La liposuzione ha ridotto il dolore nel 68,3% dei pazienti
Dopo diversi mesi di trattamento conservativo preliminare, i pazienti di 11 centri in Germania sono stati assegnati casualmente nello studio LIPLEG alla prosecuzione della terapia conservativa o alla liposuzione. A 12 mesi, il 68,3% del gruppo chirurgico aveva ottenuto una riduzione clinicamente rilevante del dolore — almeno due punti su una scala da 10 — contro il 7,6% del gruppo conservativo. Pubblicato su The Lancet, lo studio ha coinvolto 410 pazienti con lipedema di stadio da I a III.
Il lipedema è una patologia cronica e dolorosa della distribuzione del tessuto adiposo che colpisce quasi esclusivamente le donne. La liposuzione rimuove localmente il tessuto adiposo anormalmente aumentato, mentre il trattamento conservativo si basa su drenaggio linfatico, compressione ed esercizio fisico. Lo studio ha rilevato anche un marcato miglioramento della qualità della vita. Oliver A. Cornely, direttore scientifico del Centro per gli studi clinici di Colonia, ha definito clinicamente significativa la riduzione del dolore.
Il risultato non rappresenta una sostituzione priva di rischi. Gli eventi avversi si sono verificati più spesso nel gruppo sottoposto a liposuzione e le complicanze gravi sono state osservate solo nel gruppo chirurgico. I ricercatori stanno continuando a seguire i partecipanti per 36 mesi per verificare se i benefici persistano e se emergano complicanze tardive; affermano inoltre che sono necessari ulteriori studi per confrontare le tecniche chirurgiche.

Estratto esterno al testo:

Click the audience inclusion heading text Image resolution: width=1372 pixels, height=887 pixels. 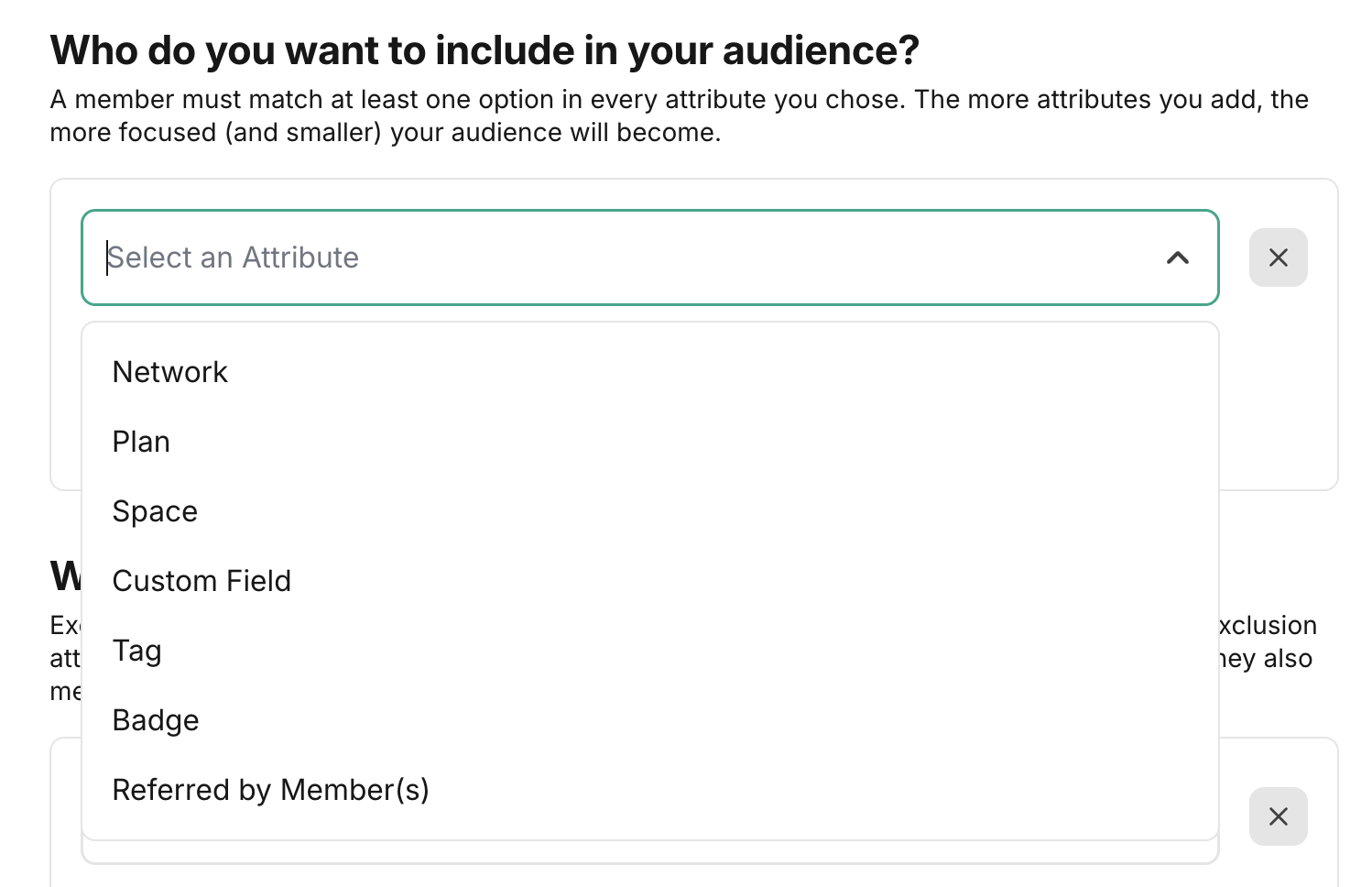tap(484, 50)
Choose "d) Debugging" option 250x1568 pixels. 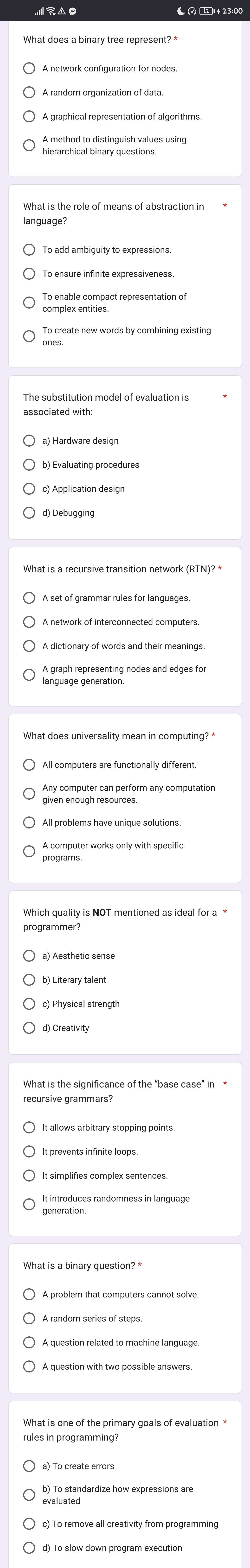click(x=29, y=512)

Per i pazienti, il cambiamento pratico consiste in una base più chiara per discutere l’intervento quando il trattamento conservativo ha offerto un sollievo limitato. In Germania, nel 2025 il Comitato federale congiunto ha deciso di includere la liposuzione per il lipedema nella copertura dell’assicurazione sanitaria obbligatoria a determinate condizioni. La nuova pubblicazione offre una base importante per le decisioni sulla copertura e potrebbe contribuire a una rivalutazione della strategia terapeutica, mentre le decisioni individuali sul rapporto tra rischi e benefici richiedono un’attenta valutazione.